| Work instructions |
Reproduce, without any change, everything in the listing below from the line containing "Where should I click to: Remove" down to the line containing "Action: (x=602, y=242)", with both of those lines included.

══ Data to process

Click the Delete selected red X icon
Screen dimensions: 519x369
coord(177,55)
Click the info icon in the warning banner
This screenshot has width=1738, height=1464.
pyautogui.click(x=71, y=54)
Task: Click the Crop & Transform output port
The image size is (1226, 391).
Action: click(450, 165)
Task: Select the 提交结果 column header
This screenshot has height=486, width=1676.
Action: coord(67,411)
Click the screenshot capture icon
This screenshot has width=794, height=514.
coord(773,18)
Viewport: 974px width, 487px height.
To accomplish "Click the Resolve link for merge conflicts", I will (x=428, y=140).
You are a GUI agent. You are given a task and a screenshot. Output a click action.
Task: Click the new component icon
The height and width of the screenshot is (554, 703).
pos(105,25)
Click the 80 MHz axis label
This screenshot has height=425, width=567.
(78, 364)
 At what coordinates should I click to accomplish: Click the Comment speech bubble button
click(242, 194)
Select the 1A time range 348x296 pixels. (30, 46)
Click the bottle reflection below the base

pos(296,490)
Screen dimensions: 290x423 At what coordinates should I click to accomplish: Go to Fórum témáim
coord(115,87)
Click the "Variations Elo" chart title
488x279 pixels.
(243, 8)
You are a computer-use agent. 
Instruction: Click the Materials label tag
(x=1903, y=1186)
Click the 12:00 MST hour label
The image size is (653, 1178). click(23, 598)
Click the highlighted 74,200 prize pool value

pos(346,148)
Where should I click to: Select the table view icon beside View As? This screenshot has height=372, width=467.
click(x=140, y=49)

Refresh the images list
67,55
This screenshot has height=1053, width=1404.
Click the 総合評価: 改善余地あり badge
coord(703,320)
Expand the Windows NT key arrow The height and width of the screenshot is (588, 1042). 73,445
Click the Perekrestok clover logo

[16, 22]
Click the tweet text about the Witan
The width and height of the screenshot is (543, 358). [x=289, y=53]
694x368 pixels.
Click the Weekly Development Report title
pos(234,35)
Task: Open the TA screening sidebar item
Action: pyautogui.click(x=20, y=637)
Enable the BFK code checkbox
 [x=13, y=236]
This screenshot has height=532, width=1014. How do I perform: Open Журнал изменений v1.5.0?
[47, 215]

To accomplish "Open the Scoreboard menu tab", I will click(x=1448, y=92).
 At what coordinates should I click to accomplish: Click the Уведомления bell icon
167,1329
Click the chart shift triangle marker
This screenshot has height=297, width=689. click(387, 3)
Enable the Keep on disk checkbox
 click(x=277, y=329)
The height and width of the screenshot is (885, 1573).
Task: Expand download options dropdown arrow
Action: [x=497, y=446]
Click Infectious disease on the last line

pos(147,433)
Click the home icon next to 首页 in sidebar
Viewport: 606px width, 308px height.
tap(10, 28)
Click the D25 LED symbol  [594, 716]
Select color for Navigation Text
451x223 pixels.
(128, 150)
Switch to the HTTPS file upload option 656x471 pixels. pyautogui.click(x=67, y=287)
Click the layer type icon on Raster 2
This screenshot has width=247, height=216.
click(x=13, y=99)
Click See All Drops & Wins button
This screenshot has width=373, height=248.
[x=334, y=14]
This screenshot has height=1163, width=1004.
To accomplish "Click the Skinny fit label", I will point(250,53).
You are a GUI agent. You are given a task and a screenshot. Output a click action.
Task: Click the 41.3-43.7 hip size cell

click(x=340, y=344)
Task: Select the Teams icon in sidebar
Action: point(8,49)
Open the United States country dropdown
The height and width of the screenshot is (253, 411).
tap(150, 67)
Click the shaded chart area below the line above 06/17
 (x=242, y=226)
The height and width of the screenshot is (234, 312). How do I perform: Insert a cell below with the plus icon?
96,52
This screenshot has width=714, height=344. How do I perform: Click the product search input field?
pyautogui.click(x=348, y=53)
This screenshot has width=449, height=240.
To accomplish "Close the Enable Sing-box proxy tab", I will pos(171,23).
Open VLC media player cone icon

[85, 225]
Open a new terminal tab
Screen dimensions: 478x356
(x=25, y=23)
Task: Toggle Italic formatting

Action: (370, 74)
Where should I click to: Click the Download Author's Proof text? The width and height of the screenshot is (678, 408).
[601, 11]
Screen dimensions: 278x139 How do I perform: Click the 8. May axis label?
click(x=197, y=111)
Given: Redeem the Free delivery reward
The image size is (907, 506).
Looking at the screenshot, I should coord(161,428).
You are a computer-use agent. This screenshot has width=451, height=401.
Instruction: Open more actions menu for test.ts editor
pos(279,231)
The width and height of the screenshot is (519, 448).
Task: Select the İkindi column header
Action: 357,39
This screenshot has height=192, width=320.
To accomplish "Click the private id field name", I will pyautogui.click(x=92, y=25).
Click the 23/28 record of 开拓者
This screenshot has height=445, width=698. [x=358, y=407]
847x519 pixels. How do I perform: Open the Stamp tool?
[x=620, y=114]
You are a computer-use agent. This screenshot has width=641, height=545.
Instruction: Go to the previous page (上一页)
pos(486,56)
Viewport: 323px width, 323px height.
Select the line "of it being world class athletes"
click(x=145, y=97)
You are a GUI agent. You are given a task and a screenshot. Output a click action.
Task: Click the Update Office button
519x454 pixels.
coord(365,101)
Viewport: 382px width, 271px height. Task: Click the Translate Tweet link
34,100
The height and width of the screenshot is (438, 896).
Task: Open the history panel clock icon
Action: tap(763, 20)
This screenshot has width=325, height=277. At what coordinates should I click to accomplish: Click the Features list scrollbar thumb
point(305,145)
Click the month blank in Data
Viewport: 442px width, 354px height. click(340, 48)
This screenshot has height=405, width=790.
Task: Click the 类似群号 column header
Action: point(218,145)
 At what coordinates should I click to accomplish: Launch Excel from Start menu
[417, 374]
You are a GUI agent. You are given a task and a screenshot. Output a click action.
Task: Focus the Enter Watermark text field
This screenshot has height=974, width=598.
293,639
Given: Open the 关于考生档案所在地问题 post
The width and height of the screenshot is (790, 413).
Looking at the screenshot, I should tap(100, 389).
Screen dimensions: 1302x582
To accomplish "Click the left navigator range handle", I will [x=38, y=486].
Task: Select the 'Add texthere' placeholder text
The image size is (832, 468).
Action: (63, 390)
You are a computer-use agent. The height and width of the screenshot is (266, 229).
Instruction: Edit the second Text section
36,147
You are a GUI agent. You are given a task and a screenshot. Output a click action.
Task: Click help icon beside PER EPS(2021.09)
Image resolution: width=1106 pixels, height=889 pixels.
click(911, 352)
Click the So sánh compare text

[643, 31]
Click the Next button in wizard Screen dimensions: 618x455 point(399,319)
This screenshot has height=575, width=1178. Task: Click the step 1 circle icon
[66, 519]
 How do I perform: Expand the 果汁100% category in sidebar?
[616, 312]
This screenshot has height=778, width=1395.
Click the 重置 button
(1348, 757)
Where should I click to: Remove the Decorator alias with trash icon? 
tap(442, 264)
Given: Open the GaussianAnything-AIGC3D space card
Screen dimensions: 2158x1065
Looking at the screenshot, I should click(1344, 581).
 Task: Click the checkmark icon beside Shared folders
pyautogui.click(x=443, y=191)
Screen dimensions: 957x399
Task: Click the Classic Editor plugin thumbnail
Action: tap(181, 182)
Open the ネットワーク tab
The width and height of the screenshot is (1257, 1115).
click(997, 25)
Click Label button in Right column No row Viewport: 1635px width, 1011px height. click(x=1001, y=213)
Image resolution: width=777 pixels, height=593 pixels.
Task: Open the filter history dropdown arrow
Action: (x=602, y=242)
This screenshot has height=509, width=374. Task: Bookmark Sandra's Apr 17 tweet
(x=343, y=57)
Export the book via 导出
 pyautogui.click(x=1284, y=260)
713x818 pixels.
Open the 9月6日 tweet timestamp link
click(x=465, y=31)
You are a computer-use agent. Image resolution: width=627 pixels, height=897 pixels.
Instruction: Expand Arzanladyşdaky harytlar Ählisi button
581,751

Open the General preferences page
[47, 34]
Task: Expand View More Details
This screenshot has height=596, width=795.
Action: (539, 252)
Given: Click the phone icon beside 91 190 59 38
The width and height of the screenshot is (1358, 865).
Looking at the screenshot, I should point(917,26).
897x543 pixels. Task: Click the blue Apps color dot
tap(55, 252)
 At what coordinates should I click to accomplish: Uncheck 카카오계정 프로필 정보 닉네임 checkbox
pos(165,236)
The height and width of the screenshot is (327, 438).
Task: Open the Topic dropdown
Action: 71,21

════

| Problem solution |
Where should I click to: Remove the Decorator alias with trash icon? 
tap(442, 264)
Given: Open the GaussianAnything-AIGC3D space card
Screen dimensions: 2158x1065
Looking at the screenshot, I should click(1344, 581).
 Task: Click the checkmark icon beside Shared folders
pyautogui.click(x=443, y=191)
Screen dimensions: 957x399
Task: Click the Classic Editor plugin thumbnail
Action: tap(181, 182)
Open the ネットワーク tab
The width and height of the screenshot is (1257, 1115).
click(997, 25)
Click Label button in Right column No row Viewport: 1635px width, 1011px height. click(x=1001, y=213)
Image resolution: width=777 pixels, height=593 pixels.
Task: Open the filter history dropdown arrow
Action: (x=602, y=242)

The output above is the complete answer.